==== TASK DATA ====

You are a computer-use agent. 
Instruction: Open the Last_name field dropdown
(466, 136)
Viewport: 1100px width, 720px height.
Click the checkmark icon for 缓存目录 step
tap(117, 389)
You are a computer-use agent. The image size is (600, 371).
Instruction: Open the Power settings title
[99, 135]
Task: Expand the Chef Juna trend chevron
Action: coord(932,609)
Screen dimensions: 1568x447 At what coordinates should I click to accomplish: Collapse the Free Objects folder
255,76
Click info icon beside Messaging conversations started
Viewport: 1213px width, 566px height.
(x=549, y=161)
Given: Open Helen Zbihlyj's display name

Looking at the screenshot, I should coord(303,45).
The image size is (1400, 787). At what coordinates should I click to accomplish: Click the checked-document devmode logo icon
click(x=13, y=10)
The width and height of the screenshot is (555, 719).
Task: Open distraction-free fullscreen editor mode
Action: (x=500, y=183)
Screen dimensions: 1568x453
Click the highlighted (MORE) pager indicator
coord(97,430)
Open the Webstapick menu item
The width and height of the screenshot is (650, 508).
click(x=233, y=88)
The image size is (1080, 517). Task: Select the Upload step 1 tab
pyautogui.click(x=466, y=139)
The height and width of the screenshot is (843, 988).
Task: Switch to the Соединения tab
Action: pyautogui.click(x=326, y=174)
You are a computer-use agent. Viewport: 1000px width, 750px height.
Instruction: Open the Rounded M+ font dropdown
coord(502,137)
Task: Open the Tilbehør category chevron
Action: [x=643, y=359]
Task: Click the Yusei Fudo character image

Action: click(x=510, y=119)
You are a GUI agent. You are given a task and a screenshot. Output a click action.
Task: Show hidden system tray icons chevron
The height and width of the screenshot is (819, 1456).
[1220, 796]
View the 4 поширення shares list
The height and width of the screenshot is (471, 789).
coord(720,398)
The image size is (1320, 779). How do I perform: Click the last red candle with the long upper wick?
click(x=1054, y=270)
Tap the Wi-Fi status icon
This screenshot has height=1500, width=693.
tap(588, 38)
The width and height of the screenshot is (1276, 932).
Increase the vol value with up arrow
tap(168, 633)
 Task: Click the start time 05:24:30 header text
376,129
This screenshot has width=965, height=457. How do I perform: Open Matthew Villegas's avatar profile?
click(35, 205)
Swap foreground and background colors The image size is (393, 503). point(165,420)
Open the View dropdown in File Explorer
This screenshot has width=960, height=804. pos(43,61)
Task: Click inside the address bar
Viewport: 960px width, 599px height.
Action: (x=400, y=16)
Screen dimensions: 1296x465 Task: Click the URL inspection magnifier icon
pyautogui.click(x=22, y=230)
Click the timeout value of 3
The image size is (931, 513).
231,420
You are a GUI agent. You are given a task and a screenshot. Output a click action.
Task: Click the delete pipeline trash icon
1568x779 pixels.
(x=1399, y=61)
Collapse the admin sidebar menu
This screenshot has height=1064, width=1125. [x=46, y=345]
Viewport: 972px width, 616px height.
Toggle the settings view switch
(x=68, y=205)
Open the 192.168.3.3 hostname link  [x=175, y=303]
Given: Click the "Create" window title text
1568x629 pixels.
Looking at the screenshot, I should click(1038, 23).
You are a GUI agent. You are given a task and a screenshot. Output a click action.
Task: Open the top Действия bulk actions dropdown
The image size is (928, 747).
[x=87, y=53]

====

### [WHAT THIS TASK INVOLVES]
Find the lines of the listing above that hold "computer". Please copy them.

### [FINISHED TASK]
You are a computer-use agent. 
You are a computer-use agent. The image size is (600, 371).
You are a computer-use agent. Viewport: 1000px width, 750px height.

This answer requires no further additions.